El Ministerio de Exteriores de Corea del Norte calificó como ‘acusación política estereotipada’ la alerta emitida por el Equipo Multilateral de Monitoreo de Sanciones (EMMS), liderado por Estados Unidos, sobre supuestos trabajadores informáticos que financiarían programas armamentísticos.
El Ministerio de Exteriores de Corea del Norte rechazó la alerta enviada por el Equipo Multilateral de Monitoreo de Sanciones (EMMS), liderado por Estados Unidos, sobre supuestos trabajadores informáticos vinculados a Corea del Norte que presuntamente accederían a empleos remotos mediante identidades falsas para financiar los programas armamentísticos de Pyongyang. La declaración fue difundida a través de la agencia estatal KCNA.
Un portavoz de la diplomacia norcoreana afirmó que la ‘advertencia conjunta’ de EE.UU. y sus aliados sobre la ‘ciberamenaza’ de la RPDC es una ‘acusación política estereotipada’ con el objetivo de dañar la imagen del Estado. El funcionario sostuvo que la acusación busca difundir información falsa y carente de credibilidad, y señaló que evidencia la ilegalidad del mecanismo organizado por Occidente.
El portavoz indicó que las acciones de Estados Unidos en el ciberespacio, incluidos los ejercicios cibernéticos conjuntos y la creación de un complejo militar-industrial para la guerra cibernética, constituyen preparativos bélicos.

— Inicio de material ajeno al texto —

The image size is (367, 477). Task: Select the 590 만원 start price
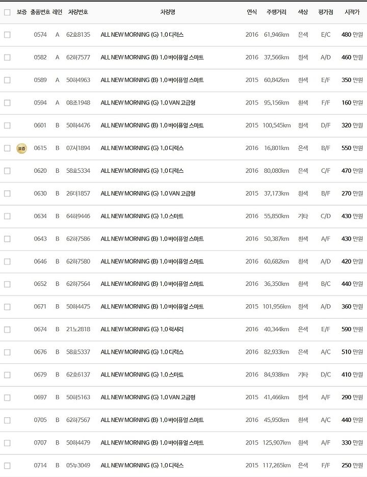click(352, 329)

También expresó que los intentos de Washington por monopolizar el ámbito de las tecnologías de la información agravan la inestabilidad global del ciberespacio.
En su declaración, el portavoz consideró ilógico que Estados Unidos, que posee la mayor fuerza cibernética del mundo, hable de ‘ciberamenaza’ de otros países, y lo calificó como una excusa para justificar una política de presión sobre Estados soberanos.

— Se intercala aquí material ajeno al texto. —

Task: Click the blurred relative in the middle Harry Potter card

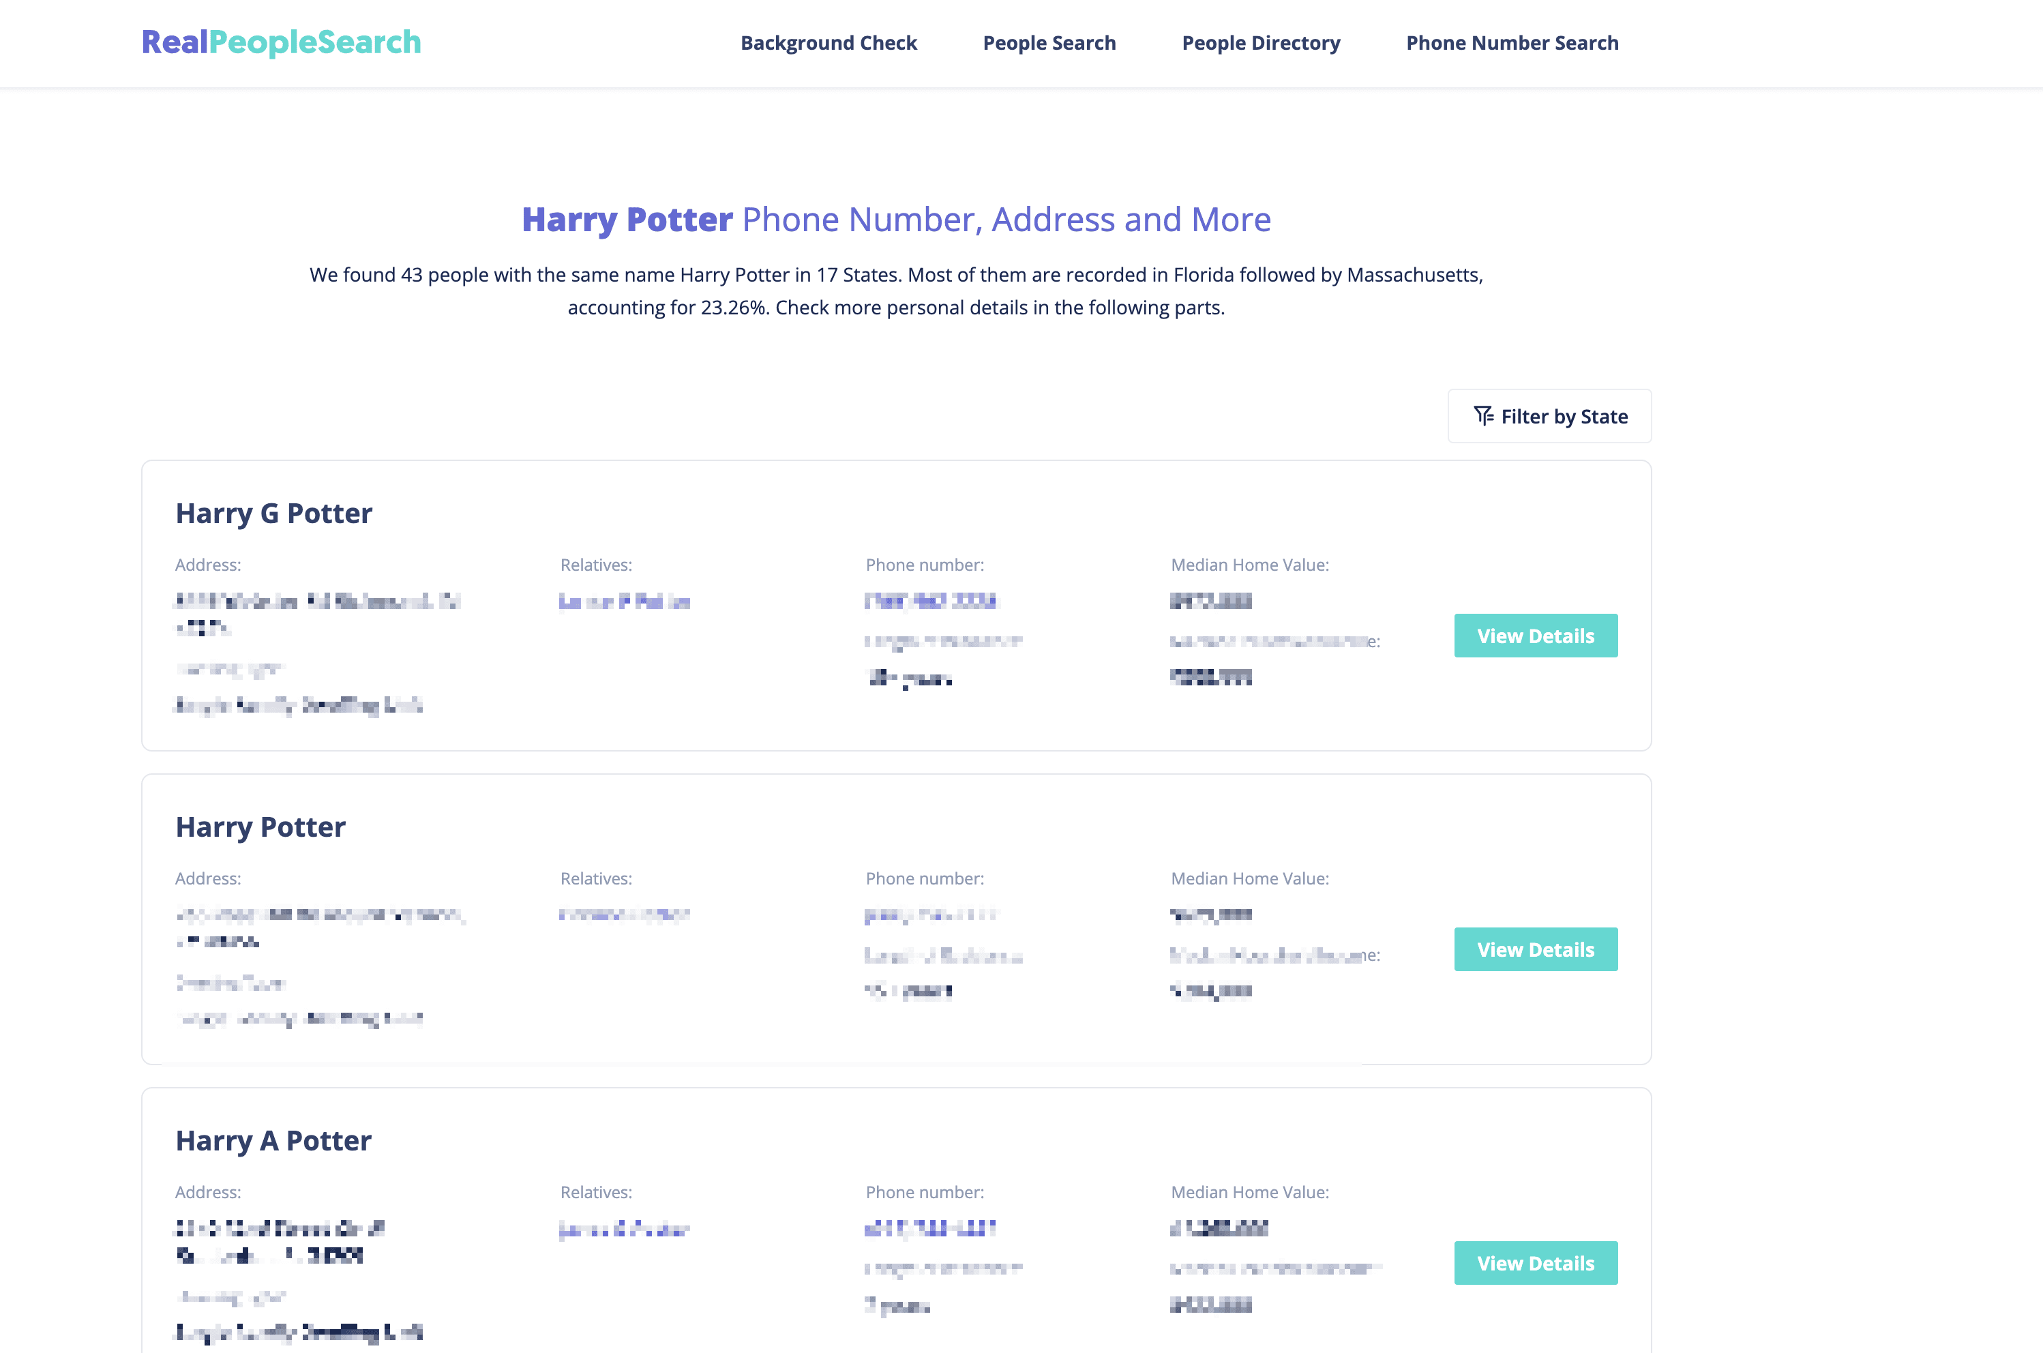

La respuesta de Pyongyang se produce tras la advertencia conjunta emitida el viernes por Estados Unidos, Japón, Corea del Sur, Australia, Canadá, Francia, Alemania, Italia, Países Bajos, Nueva Zelanda y Reino Unido, que denunciaron que el régimen norcoreano mantiene una red de especialistas en tecnologías de la información (TI) dentro y fuera del país para obtener recursos destinados a sus programas de armas nucleares y misiles balísticos.